== Source excerpt
Updated: Aug 13, 2023

AOC, in bronze, 10 feet high on a granite pedestal. I'd like to see a modern-day social justice warrior, not some washed-up Irish lady who's long since past her prime (actually she's dead).


City Hall wants to put a statue of labor activist Mother Jones in Jane Byrne Park. Jane Byrne’s daughter is not happy about it.

By Gregory Royal Pratt

Chicago Tribune, Tribune


Published: Aug 13, 2023 at 5:00 am


After a bloody clash over the Christopher Columbus statue in Chicago’s Grant Park, then-Mayor Lori Lightfoot tasked a special commission with reviewing the city’s public monuments in what she said was “a racial healing and historical reckoning project.”


As part of its findings last year, the Chicago Monuments Project recommended support for a statue honoring Mary Harris “Mother” Jones, an Irish American labor leader who spent part of her life in Chicago in the 1800s.
====
Name every person identified by name in the Mother Jones statue excerpt. Answer using only the text above.
== Data segment
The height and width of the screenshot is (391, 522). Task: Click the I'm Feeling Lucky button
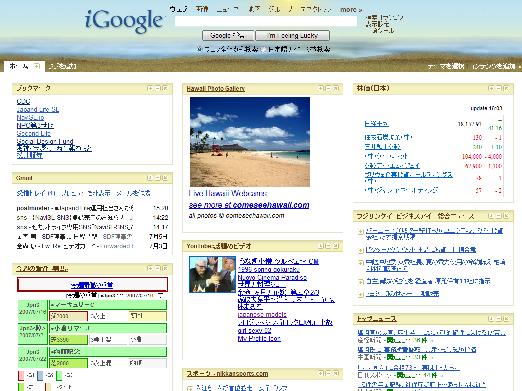point(292,35)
====
Task response —
- AOC
- Mary Harris "Mother" Jones
- Jane Byrne
- Gregory Royal Pratt
- Christopher Columbus
- Lori Lightfoot